» Data supplied:

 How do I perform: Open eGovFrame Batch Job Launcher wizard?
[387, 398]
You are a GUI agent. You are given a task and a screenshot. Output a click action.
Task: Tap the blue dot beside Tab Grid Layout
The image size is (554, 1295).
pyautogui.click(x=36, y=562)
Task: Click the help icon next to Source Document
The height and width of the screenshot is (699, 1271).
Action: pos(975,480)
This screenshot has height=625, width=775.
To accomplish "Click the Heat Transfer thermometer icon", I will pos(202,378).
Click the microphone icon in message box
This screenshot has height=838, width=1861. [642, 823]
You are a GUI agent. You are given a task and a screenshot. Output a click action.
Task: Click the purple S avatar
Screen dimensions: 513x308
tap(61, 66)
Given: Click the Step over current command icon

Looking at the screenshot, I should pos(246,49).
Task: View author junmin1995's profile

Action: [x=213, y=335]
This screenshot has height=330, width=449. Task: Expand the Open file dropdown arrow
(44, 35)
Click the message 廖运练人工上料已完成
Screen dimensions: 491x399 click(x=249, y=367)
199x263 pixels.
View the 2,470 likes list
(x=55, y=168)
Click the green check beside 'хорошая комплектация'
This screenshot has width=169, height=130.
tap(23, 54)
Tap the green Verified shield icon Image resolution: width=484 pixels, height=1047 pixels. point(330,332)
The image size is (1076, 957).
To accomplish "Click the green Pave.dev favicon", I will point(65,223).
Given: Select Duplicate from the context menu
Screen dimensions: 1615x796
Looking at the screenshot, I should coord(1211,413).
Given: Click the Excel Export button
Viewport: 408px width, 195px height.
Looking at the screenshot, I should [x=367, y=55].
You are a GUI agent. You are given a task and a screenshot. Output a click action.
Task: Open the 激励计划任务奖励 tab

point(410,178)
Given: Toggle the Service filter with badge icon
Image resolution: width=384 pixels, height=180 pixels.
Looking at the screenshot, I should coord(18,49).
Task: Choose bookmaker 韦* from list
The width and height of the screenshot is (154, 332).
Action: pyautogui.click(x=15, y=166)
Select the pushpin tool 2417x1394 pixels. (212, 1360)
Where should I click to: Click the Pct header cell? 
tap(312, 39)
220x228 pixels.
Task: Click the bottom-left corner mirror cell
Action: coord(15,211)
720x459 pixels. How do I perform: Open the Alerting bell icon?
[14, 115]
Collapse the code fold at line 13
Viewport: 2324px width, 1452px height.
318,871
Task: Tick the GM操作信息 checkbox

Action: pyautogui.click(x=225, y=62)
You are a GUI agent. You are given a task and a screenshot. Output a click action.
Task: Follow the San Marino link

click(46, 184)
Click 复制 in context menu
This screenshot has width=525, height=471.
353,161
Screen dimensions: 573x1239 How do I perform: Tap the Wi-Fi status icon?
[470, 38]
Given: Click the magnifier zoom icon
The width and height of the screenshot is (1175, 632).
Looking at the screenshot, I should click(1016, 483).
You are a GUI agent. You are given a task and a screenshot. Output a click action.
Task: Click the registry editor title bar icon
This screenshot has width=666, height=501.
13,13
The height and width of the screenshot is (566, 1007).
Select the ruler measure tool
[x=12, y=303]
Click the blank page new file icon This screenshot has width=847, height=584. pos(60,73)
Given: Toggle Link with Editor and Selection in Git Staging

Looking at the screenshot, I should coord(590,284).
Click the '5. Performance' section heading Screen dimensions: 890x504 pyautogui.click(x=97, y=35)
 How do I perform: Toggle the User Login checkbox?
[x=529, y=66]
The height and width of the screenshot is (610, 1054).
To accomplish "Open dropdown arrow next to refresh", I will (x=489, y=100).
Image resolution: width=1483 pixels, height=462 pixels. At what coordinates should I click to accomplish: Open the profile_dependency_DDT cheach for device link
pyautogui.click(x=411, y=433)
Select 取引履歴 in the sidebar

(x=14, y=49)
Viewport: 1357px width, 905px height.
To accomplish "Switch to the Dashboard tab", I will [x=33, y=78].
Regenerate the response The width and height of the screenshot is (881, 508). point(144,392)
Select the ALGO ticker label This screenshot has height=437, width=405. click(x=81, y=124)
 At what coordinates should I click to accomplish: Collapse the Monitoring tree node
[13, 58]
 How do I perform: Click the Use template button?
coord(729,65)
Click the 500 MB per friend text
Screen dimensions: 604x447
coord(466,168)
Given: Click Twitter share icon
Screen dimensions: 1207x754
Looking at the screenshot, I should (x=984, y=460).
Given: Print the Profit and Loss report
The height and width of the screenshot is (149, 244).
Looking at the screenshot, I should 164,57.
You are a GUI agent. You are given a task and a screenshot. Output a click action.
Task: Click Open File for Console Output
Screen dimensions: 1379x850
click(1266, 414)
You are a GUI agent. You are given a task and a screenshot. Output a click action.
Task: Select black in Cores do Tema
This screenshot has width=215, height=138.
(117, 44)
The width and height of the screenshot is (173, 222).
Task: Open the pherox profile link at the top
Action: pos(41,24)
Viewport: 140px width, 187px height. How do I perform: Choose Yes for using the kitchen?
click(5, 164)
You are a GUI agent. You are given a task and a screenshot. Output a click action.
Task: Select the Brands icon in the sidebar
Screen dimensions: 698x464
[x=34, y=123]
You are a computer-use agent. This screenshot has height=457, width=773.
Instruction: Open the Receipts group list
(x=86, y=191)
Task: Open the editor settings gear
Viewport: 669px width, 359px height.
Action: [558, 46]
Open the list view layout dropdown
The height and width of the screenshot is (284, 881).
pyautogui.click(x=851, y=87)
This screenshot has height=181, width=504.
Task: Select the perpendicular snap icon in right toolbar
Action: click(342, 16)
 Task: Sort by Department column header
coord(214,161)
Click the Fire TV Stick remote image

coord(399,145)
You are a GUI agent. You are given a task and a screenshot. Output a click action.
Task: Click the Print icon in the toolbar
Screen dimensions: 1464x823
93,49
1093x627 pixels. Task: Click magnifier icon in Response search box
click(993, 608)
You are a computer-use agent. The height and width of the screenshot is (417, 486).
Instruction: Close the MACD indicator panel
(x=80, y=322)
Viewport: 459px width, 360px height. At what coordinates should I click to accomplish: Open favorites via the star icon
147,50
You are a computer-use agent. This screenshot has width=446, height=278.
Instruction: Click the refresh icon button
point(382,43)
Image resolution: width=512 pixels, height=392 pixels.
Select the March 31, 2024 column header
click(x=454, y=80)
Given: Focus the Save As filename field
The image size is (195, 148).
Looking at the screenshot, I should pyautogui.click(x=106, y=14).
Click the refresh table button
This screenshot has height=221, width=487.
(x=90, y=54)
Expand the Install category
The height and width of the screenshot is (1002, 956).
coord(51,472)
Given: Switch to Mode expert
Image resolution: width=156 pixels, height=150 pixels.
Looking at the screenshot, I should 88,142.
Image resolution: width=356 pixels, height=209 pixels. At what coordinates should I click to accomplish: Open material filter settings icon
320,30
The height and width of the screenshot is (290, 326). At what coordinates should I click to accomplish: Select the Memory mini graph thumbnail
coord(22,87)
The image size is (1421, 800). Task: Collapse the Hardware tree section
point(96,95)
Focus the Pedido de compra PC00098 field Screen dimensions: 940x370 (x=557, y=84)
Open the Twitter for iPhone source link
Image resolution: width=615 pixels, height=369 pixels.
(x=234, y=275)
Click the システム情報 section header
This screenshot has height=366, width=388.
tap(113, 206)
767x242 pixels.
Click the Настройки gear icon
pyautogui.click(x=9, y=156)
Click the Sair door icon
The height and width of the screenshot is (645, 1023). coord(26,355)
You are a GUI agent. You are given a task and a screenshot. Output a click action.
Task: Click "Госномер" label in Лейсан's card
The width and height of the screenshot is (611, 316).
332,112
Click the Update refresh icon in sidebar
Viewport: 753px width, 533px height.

» What is required:
Identify each line in the listing above that contains the string "from", treating uppercase and lowercase as different, and copy every such line in full.

» Answer:
Given: Select Duplicate from the context menu
Task: Choose bookmaker 韦* from list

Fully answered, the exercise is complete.